Tasks: 196 total,   2 running, 194 sleeping,   0 stopped,   0 zombie
%Cpu(s):  3.6 us, 64.2 sy,  0.0 ni,  0.0 id, 29.8 wa,  0.0 hi,  2.3 si,  0.0 st
MiB Mem :    450.1 total,      4.7 free,    382.6 used,     62.9 buff/cache
MiB Swap:   1952.0 total,    804.9 free,   1147.1 used.     56.2 avail Mem

And here is json extract if this can help :

https://pastebin.com/NAz6k9Ek

This is the same problem just moved along a bit!

The ultimate problem is that rclone is listing a directory on onedrive which is taking a really long time.

While that directory is being listed everything using that directory is being held up.

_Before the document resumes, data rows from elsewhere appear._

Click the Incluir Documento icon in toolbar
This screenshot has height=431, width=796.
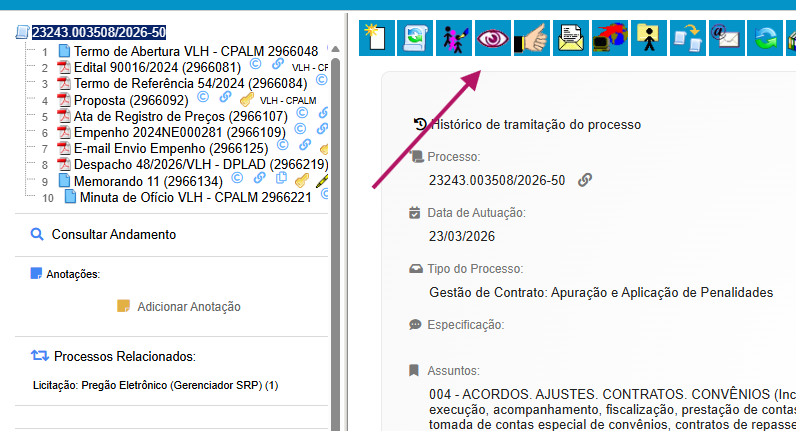pyautogui.click(x=376, y=38)
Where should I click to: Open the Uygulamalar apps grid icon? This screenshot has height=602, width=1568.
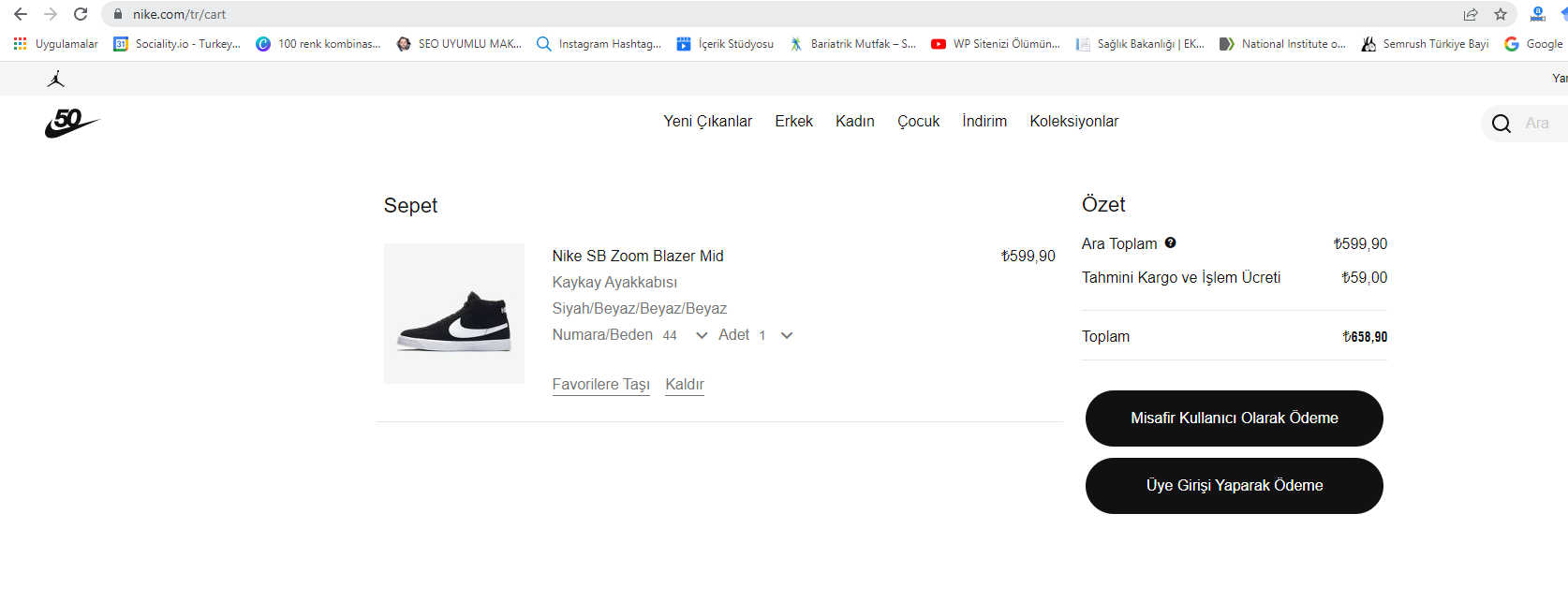[x=20, y=44]
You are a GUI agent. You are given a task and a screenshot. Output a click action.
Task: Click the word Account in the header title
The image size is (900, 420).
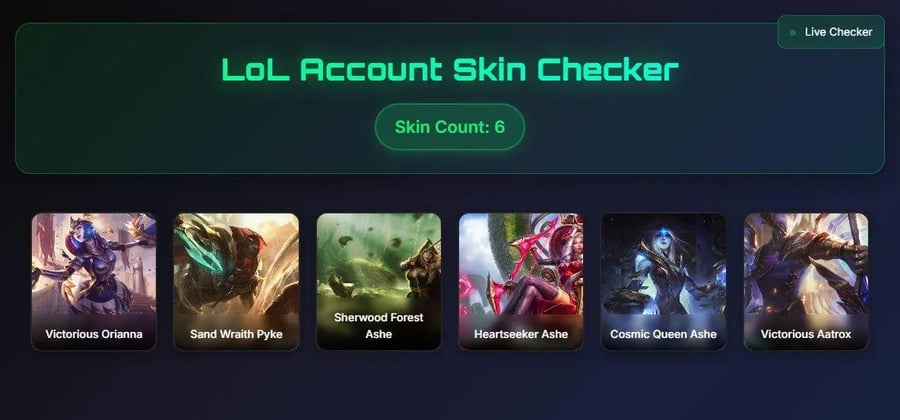click(x=371, y=70)
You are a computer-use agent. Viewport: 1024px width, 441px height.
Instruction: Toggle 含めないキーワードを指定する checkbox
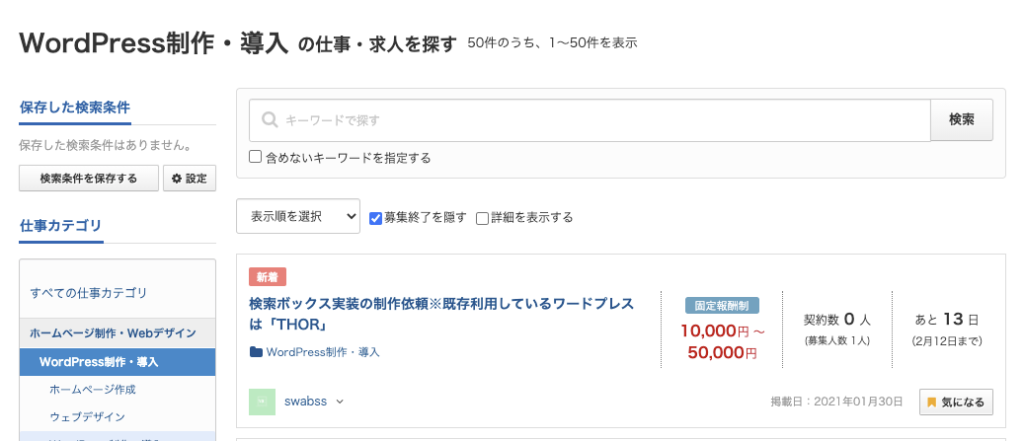256,157
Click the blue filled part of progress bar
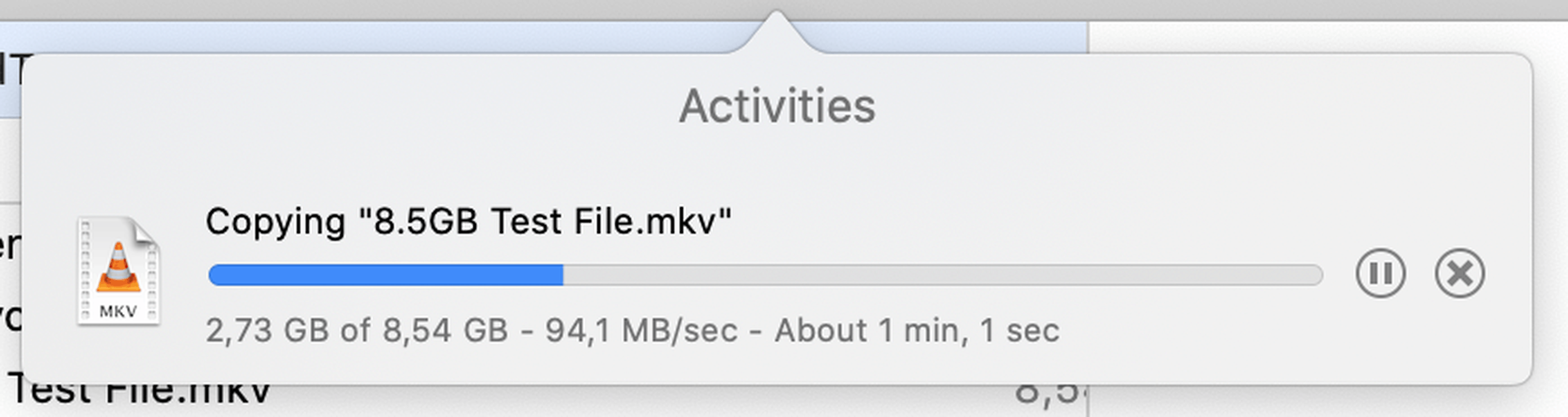The height and width of the screenshot is (417, 1568). coord(385,274)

Does the directory you are using have 1000s (or more) of files in?

Is rclone having a problem listing the directory? Is the first listing of the directory very slow?

I think you'll probably be able to work around the problem by increasing --dir-cache-time as I suspect it only happens when the directory cache expires.

I had another go at fixing the issue can you have a go with this?

v1.52.2-209-gca3fbdef-vfs-beta on branch vfs (uploaded in 15-30 mins)

Hello @ncw,

This issue seems to be fixed. I'm going to monitor it for few hours.
I added like you suggested the --dir-cache-time option with a 1h value.

Thank you very much for all your work. This is very useful.

Hello Nick,

How exactly works --dir-cache-time ?
If I put 200 hours, what happen ? Is it make a refresh only each 200h ?

In more, does this solution work also for box mount, because on some of my old server I encounter the same problem. I don't have them for the moment to make debug with you.

And when I discuss with sun14 he tell me the cpu load explode on small VPS with your new version, any explanation ?

Thanks for all.

Let me know how it goes

Yes that is right. You can use the RC call vfs/refresh to force an update.

Yes it should do.

I need to see a goroutine trace to say.